What Do Cats and Flies Have In Common?
Cats and Flies. An odd pairing indeed. What do they have in common? The answer to this question is simple: useful hair. Your own hair can be useful. It can keep you warm, protect you from sunburn and, yes, show the world your style. But the hair on cats and flies can save their lives.
Have you ever watched a cat stalking something in grass? You strain to see what they’re after, but you can’t. The cat might not be able to see it either. What tells a cat that something is skittering around in the grass is its hair. Cat hair is extremely sensitive. When a mouse of beetle moves through the grass, it disturbs air. Cat’s hair is able to detect that movement.
Even tiny changes in air pressure can be felt by cat hair, pointing the animal toward a potential snack. The hair also alerts them to predators sneaking up behind them, helping keep the kitty alive.
That same special hair ability tells flies when someone is trying to swat them. When you swing a swatter towards a fly, the swatter compresses the air between it and the insect. The fly’s hairs can feel the air pressure changes overhead and has time to take off before the swatter comes down.

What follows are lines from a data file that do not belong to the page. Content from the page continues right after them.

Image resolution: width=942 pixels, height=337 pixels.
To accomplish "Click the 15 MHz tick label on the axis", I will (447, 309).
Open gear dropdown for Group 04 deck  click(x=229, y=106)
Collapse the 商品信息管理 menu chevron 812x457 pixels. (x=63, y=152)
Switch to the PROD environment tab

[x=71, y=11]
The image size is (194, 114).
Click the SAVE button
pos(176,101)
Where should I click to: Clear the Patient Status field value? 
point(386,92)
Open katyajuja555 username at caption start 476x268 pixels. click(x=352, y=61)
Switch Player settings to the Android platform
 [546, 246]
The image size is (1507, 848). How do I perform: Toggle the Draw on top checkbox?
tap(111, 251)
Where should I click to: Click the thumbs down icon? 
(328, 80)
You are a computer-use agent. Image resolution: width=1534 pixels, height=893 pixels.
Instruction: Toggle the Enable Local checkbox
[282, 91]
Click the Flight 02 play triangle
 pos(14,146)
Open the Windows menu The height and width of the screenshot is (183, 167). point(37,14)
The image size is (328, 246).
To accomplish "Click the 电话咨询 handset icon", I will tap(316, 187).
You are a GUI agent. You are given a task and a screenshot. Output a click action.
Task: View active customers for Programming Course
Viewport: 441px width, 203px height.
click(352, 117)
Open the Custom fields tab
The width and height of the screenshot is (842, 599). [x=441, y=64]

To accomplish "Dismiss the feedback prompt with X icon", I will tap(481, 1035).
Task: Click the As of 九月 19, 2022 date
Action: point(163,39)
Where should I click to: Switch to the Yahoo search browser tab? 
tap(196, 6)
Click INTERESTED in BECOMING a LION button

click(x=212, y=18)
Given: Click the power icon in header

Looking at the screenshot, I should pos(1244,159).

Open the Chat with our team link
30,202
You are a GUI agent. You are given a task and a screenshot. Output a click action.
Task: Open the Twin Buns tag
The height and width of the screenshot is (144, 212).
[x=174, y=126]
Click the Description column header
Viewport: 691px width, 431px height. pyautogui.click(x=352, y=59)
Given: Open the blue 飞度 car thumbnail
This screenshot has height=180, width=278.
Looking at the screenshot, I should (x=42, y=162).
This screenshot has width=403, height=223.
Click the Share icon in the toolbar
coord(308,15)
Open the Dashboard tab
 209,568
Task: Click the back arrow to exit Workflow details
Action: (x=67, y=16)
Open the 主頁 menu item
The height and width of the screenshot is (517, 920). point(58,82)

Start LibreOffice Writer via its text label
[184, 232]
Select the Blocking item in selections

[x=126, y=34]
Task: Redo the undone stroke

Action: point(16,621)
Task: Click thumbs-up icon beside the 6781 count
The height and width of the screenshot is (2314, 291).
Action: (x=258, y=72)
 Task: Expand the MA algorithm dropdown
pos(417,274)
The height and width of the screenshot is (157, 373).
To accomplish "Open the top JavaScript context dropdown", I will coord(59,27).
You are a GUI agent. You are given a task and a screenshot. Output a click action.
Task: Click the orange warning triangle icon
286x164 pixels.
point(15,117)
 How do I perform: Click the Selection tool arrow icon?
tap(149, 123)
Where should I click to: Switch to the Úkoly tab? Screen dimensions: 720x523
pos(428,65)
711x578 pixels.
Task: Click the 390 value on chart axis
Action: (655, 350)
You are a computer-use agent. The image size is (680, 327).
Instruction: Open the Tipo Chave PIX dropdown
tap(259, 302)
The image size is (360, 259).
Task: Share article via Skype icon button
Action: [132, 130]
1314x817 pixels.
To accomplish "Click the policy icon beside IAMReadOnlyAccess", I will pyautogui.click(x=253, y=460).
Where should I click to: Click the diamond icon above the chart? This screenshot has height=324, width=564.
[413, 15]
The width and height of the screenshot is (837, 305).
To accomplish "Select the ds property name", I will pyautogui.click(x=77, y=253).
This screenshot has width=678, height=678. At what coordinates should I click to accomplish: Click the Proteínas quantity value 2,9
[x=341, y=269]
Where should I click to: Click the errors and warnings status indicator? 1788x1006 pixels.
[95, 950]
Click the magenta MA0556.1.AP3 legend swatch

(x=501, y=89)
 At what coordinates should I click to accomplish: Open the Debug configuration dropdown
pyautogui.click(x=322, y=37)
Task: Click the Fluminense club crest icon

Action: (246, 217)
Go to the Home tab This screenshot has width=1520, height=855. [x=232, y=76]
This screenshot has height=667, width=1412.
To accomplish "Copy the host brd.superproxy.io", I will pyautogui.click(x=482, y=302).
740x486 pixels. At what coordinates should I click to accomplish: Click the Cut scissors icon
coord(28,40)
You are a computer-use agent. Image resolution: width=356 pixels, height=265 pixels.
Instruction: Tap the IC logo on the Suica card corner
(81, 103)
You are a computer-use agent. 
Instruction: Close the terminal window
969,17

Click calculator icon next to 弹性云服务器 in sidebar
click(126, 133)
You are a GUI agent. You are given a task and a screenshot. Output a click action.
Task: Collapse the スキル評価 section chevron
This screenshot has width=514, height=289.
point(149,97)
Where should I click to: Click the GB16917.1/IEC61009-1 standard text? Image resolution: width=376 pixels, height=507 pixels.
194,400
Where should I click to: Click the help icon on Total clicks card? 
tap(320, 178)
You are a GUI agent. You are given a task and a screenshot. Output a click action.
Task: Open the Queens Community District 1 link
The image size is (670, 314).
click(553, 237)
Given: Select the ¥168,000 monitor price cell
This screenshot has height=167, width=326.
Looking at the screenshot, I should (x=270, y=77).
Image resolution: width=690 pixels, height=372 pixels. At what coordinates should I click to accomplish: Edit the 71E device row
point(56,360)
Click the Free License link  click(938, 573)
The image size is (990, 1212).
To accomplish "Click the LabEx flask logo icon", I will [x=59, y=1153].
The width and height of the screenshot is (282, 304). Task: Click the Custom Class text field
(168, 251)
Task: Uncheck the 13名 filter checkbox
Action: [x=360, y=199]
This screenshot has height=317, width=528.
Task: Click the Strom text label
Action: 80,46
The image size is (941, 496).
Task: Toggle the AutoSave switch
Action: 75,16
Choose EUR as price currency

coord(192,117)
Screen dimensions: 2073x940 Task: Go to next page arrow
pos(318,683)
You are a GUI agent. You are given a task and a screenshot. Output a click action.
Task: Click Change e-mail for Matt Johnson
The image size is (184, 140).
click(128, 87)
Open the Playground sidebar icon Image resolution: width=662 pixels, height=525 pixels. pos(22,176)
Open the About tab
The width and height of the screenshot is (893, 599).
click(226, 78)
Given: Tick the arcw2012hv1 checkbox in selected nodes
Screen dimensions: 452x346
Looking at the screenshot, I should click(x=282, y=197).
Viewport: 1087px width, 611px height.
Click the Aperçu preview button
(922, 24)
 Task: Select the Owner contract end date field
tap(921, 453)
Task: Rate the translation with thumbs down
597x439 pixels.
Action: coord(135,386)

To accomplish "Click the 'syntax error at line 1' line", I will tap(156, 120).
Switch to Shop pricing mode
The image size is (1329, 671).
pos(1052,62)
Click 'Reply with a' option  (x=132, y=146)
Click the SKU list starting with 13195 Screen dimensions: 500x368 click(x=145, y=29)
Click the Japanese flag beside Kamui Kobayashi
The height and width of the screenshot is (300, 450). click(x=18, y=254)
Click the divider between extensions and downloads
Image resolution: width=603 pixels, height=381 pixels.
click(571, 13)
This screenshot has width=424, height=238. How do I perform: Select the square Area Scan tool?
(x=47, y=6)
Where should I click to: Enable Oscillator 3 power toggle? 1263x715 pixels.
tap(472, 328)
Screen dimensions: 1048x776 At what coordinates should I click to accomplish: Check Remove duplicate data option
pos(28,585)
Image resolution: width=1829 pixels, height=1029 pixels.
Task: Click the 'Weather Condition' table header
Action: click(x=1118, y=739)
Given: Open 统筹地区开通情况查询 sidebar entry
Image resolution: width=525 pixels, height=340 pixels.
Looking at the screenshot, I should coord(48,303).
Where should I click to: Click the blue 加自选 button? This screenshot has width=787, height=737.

Cats and flies have something else in common: useful foot pads.
The pads on the bottom of a cat’s paws are very sensitive, able to detect temperature, pressure and even vibrations, giving the feline yet another tool for staying alive.
Fly foot pads perform valuable work, too, but again, the main reason is hair. Flies have hair on their legs.
They also have hair on their foot pads that produce a form of glue made of sugar and oil. This glue helps them land and walk on walls and ceilings. It also means that flies leave tiny, sticky little footprints on anything those foot pads touch, like counters and people.
This glue can hold diseases that stay behind after the fly has swooped away, which is why flies are known as health hazards.
Cats can carry disease on their pads, too, but at least they don’t make glue.
Cats and flies are incredibly different, belong to different animal categories. Still, they share the biological advantage of having useful hair. That hair, with its sensitivity to air pressure, means that when your kitten is trying to catch a fly, the fight will be even.